Prima di questo accordo, Turchia, Libia e Cipro avevano accordi con il Libano e l’Egitto per l’esplorazione di petrolio e gas. Ma la nuova delimitazione raccoglie circa 39.000 chilometri quadrati di ZEE detenuti dalla Grecia.

La Turchia si troverà (come al solito) piuttosto sola in questa lotta con l’eccezione della Russia che trova i suoi progetti in linea con quelli di Ankara visto che il gas israeliano potrebbe minare il business del gas russo in Europa

Erdogan vorrà usare questa leva per forzare la coalizione del gasdotto a includere un legame trans-anatolico per il passaggio attraverso la nuova zona marittima delimitata tra Libia e Turchia. La sua nuova licenza di esplorazione per il petrolio turco nella zona marittima della Grecia ha lo scopo, infatti, di inviare un messaggio specifico: bloccate tutto e ci saranno problemi, sia al largo della Grecia sia al largo di Cipro. Erdogan, e il suo desiderio di ripristinare il valore dell’Impero ottomano in Turchia, sta insomma facendo leva per far parte di questa nuova equazione energetica.

> _Materiale di partenza_
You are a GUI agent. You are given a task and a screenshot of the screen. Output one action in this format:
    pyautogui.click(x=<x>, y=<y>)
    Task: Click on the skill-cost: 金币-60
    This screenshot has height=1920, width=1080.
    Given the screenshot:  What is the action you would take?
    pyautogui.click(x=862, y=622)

> _Esercizi da svolgere_
1. Nel brano sul gas nel Mediterraneo orientale, quanti chilometri quadrati di ZEE detenuti dalla Grecia raccoglie la nuova delimitazione?
2. Per favore, riproduci parola per parola la parte del brano sul gas nel Mediterraneo orientale che si apre con le parole "La Turchia si" e si chiude con "nuova equazione energetica.".
3. Riprendi il brano sul gas nel Mediterraneo orientale e proseguilo dal punto in cui si interrompe.
Le voci non servono per svolgere gli esercizi.

> _Soluzioni_
1. Circa 39.000 chilometri quadrati.

2.
La Turchia si troverà (come al solito) piuttosto sola in questa lotta con l’eccezione della Russia che trova i suoi progetti in linea con quelli di Ankara visto che il gas israeliano potrebbe minare il business del gas russo in Europa

Erdogan vorrà usare questa leva per forzare la coalizione del gasdotto a includere un legame trans-anatolico per il passaggio attraverso la nuova zona marittima delimitata tra Libia e Turchia. La sua nuova licenza di esplorazione per il petrolio turco nella zona marittima della Grecia ha lo scopo, infatti, di inviare un messaggio specifico: bloccate tutto e ci saranno problemi, sia al largo della Grecia sia al largo di Cipro. Erdogan, e il suo desiderio di ripristinare il valore dell’Impero ottomano in Turchia, sta insomma facendo leva per far parte di questa nuova equazione energetica.

3.
Il Ministro degli affari esteri dell’UE Josep Borrell ha affermato che l’Unione europea ha inviato un “messaggio forte” alla Turchia, ma oltre ad essere “in stretto contatto” con i colleghi di Cipro e Grecia, ha cortesemente invitato la Turchia a “interrompere le perforazioni nelle aree in cui vi è una ZEE o acque territoriali di Cipro e della Grecia”, mentre Emirati Arabi Uniti e l’Egitto – hanno emanato una dichiarazione congiunta il mese scorso condannando quanto fatto dalla Turchia.

Cosi Grecia, Cipro, Egitto, Francia ed Emirati condannano la politica espansionistica della Turchia del presidente Recep Tayyip Erdogan che segna una nuova escalation nel Mediterraneo Orientale, con l'Italia in una posizione defilata, ma potenzialmente decisiva. Attraverso un comunicato congiunto, i ministri degli Esteri di questi cinque paesi hanno denunciato le "attività illegali turche in corso" nella zona economica esclusiva (Zee) di Cipro e nelle sue acque territoriali e “gli interventi turchi in Libia”.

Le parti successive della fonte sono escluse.